Aufklärungsinformationen der Wasserschutzpolizei nach Verstößen gegen das Flaggenrecht durch Freizeitskipper

Seit 2019 kam es entlang der Ostseeküste und auf den Binnengewässern in M-V vermehrt zu Feststellungen von Verstößen gegen das Flaggenrecht durch Sportbootführer, welche die Landesdienstflagge von M-V an ihren Sportbooten führten oder die Bundesflagge in einer nicht zulässigen/üblichen Art und Weise.

Laut Flaggenrechtsgesetz (FlaggRG) muss das Führen von Landesdienstflaggen (darunter fallen auch Flaggen, die diesen zum Verwechseln ähnlich aussehen) strafrechtlich geahndet werden. Privat dürfen lediglich Landesflaggen genutzt werden, die im Gegensatz zu Landesdienstflaggen kein Wappen enthalten.
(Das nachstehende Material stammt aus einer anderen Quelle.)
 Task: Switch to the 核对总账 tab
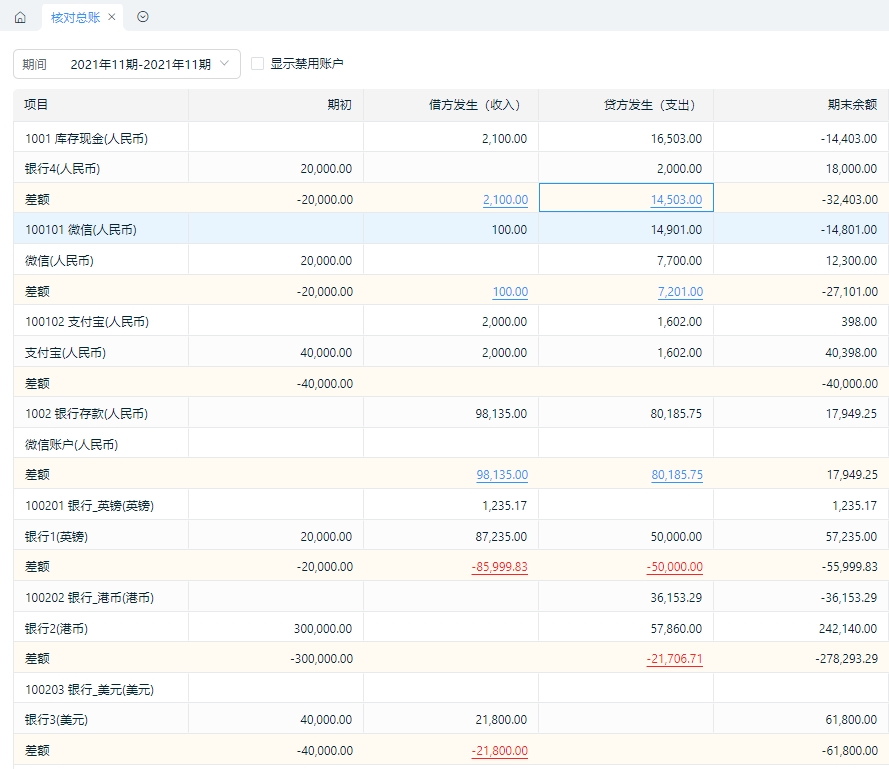75,18
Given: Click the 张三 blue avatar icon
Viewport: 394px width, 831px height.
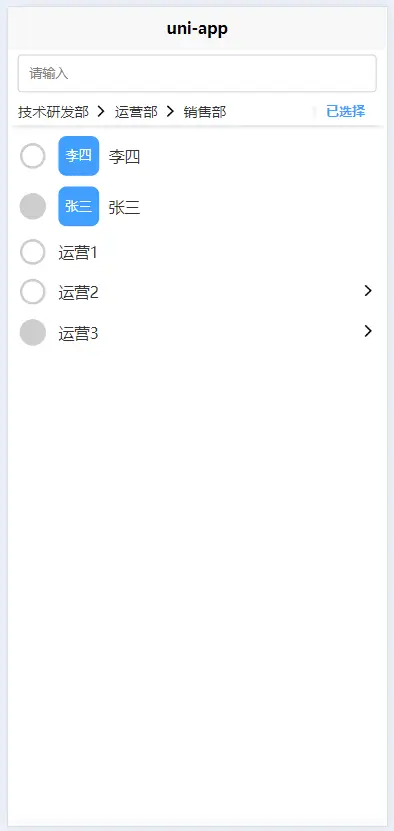Looking at the screenshot, I should 78,206.
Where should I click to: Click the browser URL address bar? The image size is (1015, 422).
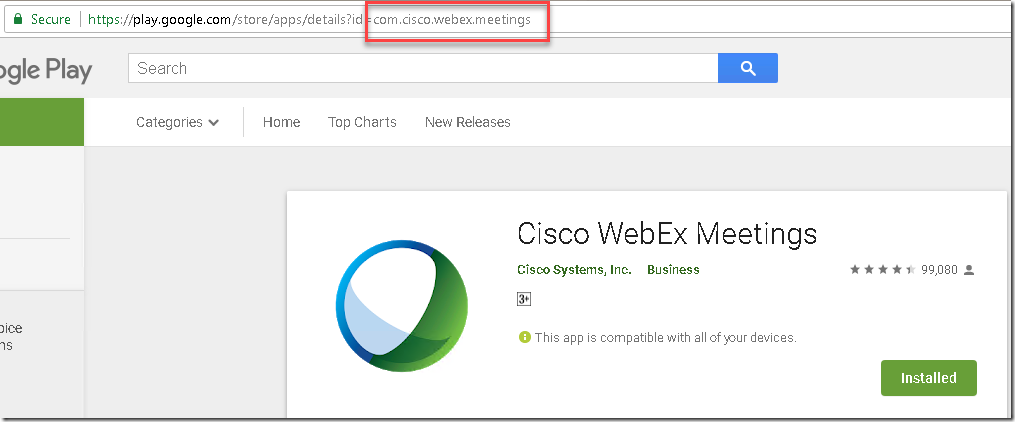(x=700, y=19)
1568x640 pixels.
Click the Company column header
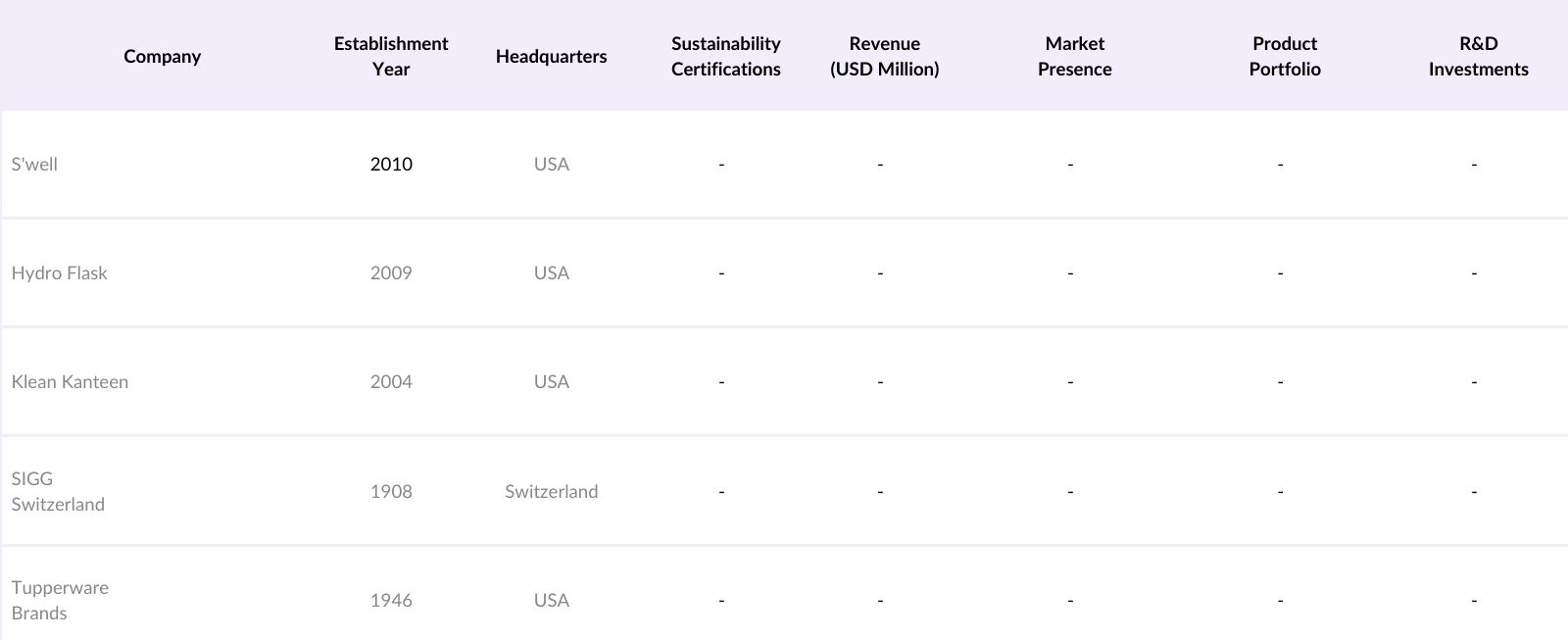(162, 56)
Die Landesdienstflaggen sind ausschließlich Behörden vorbehalten. Zur Verhinderung der falschen Flaggenführung bei Sportbooten leisten die Beamtinnen und Beamten der Wasserschutzpolizei des Landes aktive Aufklärungsarbeit. Sie verteilen in den zahlreichen Marinas und Sportboothäfen ab sofort landesweit Flyer mit Informationen zum Flaggenrecht.